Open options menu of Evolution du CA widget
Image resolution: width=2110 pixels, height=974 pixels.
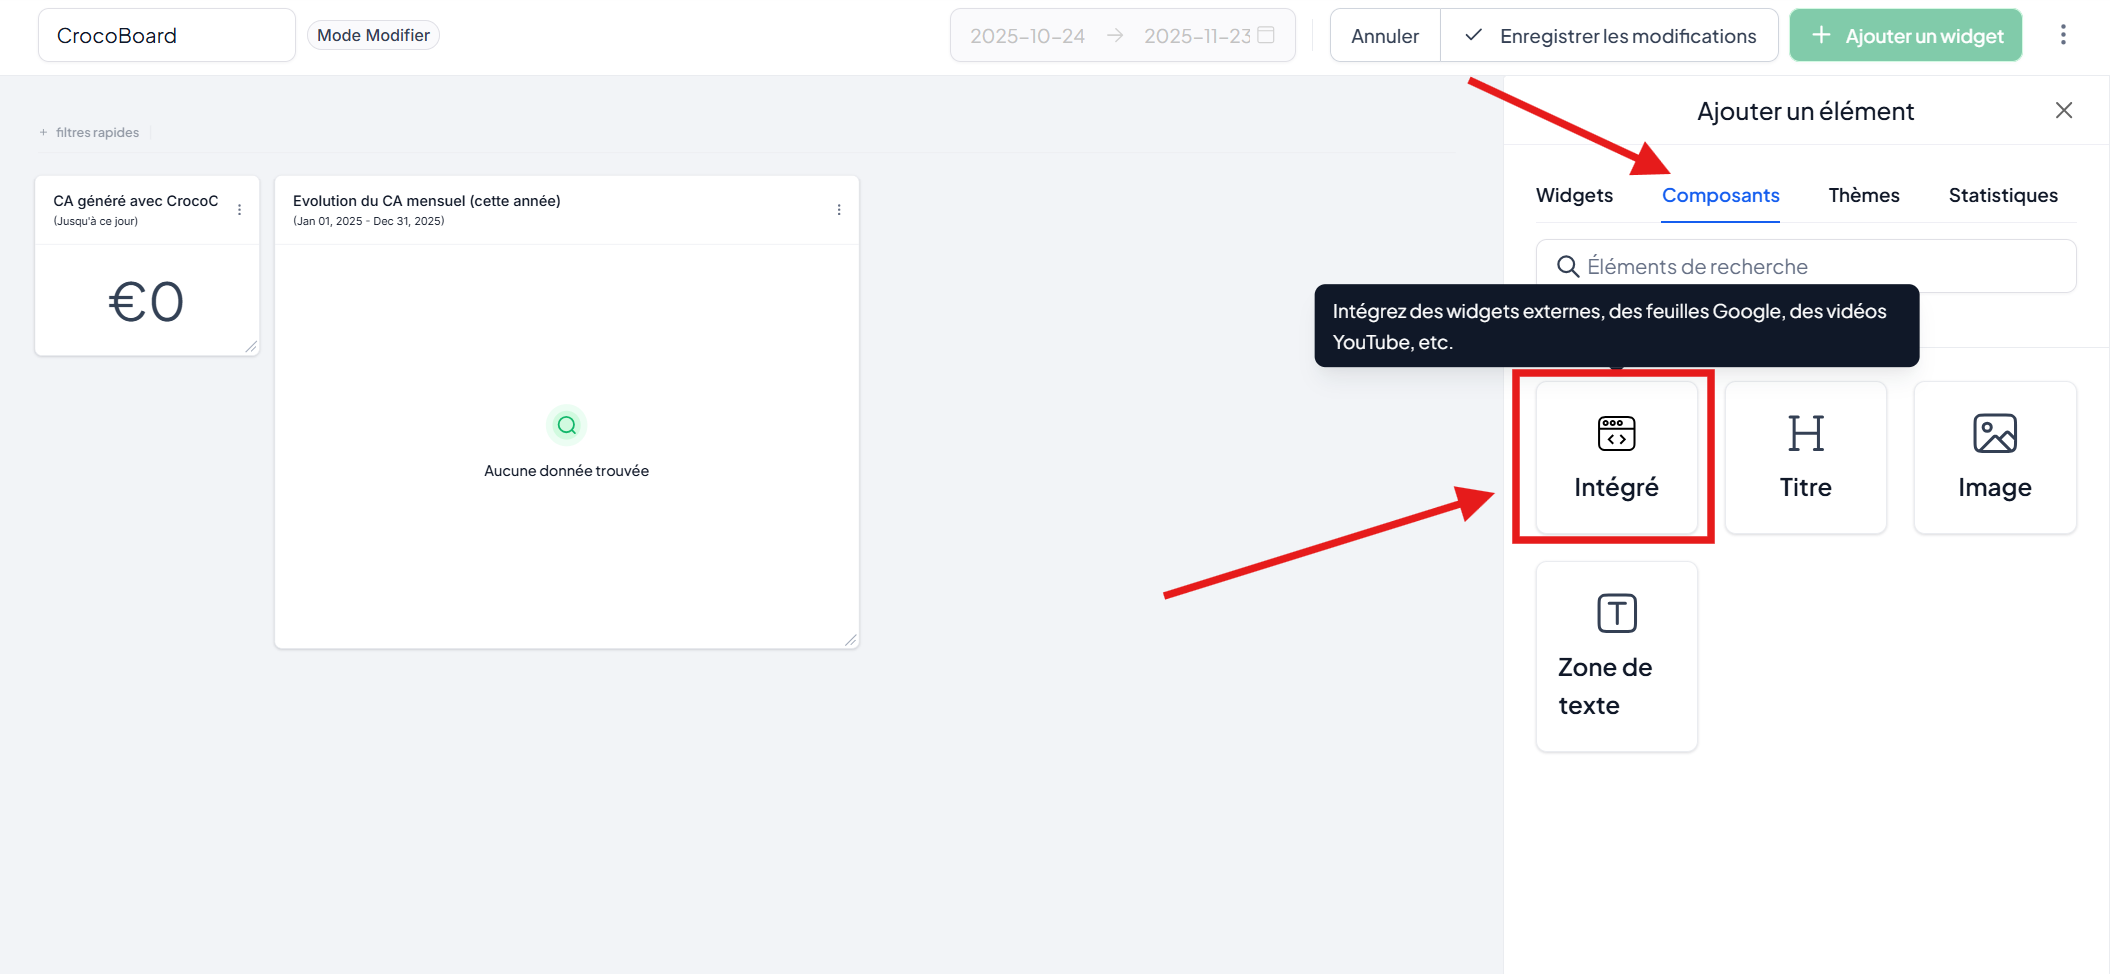[838, 210]
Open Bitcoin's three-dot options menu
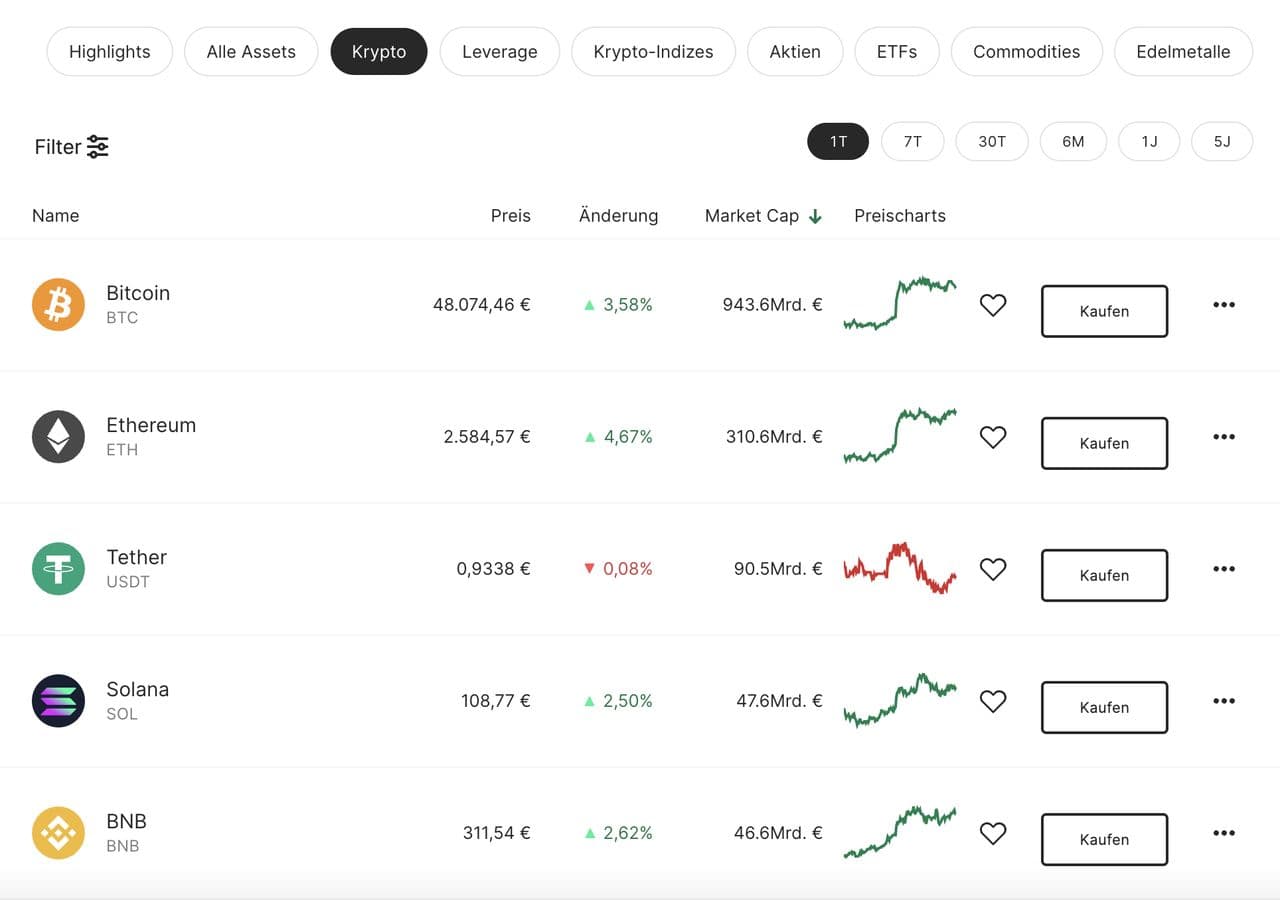Image resolution: width=1280 pixels, height=900 pixels. [1223, 305]
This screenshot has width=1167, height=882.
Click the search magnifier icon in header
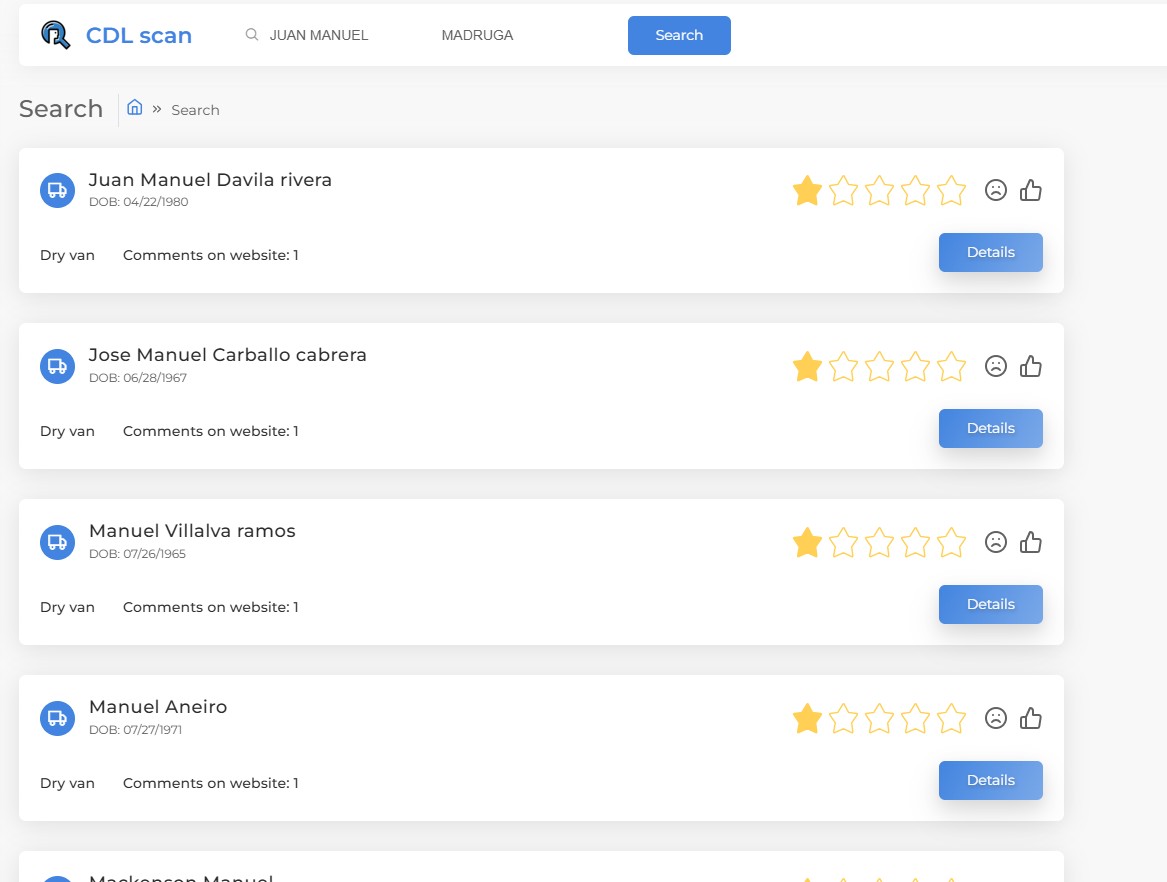coord(252,35)
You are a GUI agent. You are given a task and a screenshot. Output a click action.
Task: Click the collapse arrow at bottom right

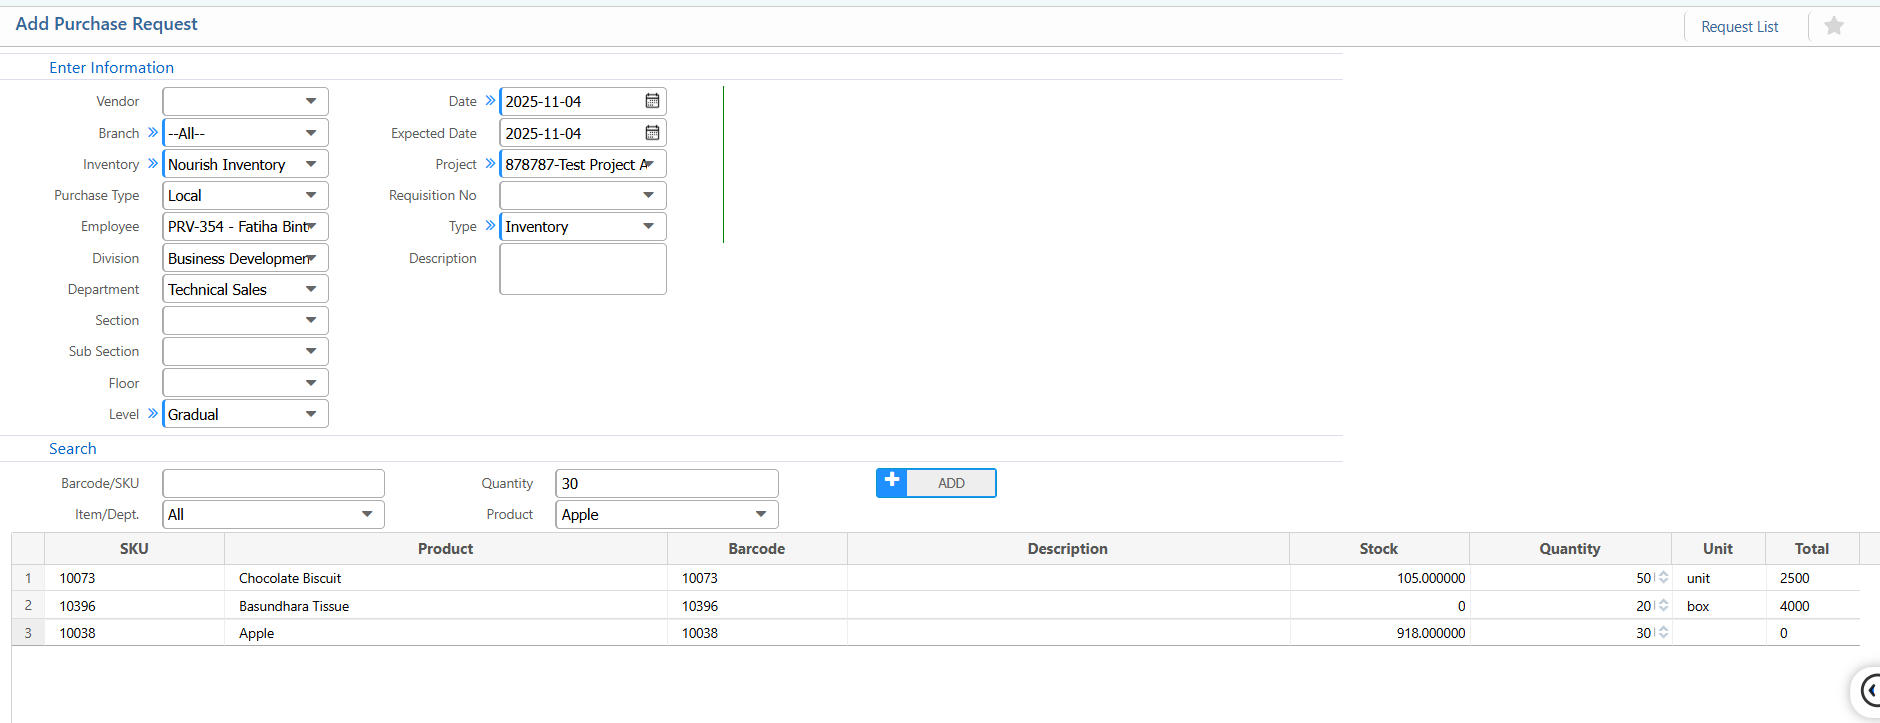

(Stated problem)
Rewrite the lines of the records above as a Markdown table with the columns "Row" and "Record line", numbering each row and skipping blank lines. Leave the pictures out of the answer.

(Written response)
| Row | Record line |
|---|---|
| 1 | Open options menu of Evolution du CA widget |
| 2 | Image resolution: width=2110 pixels, height=974 pixels. |
| 3 | [838, 210] |
| 4 | Open Bitcoin's three-dot options menu |
| 5 | Image resolution: width=1280 pixels, height=900 pixels. [1223, 305] |
| 6 | This screenshot has width=1167, height=882. |
| 7 | Click the search magnifier icon in header |
| 8 | coord(252,35) |
| 9 | You are a GUI agent. You are given a task and a screenshot. Output a click action. |
| 10 | Task: Click the collapse arrow at bottom right |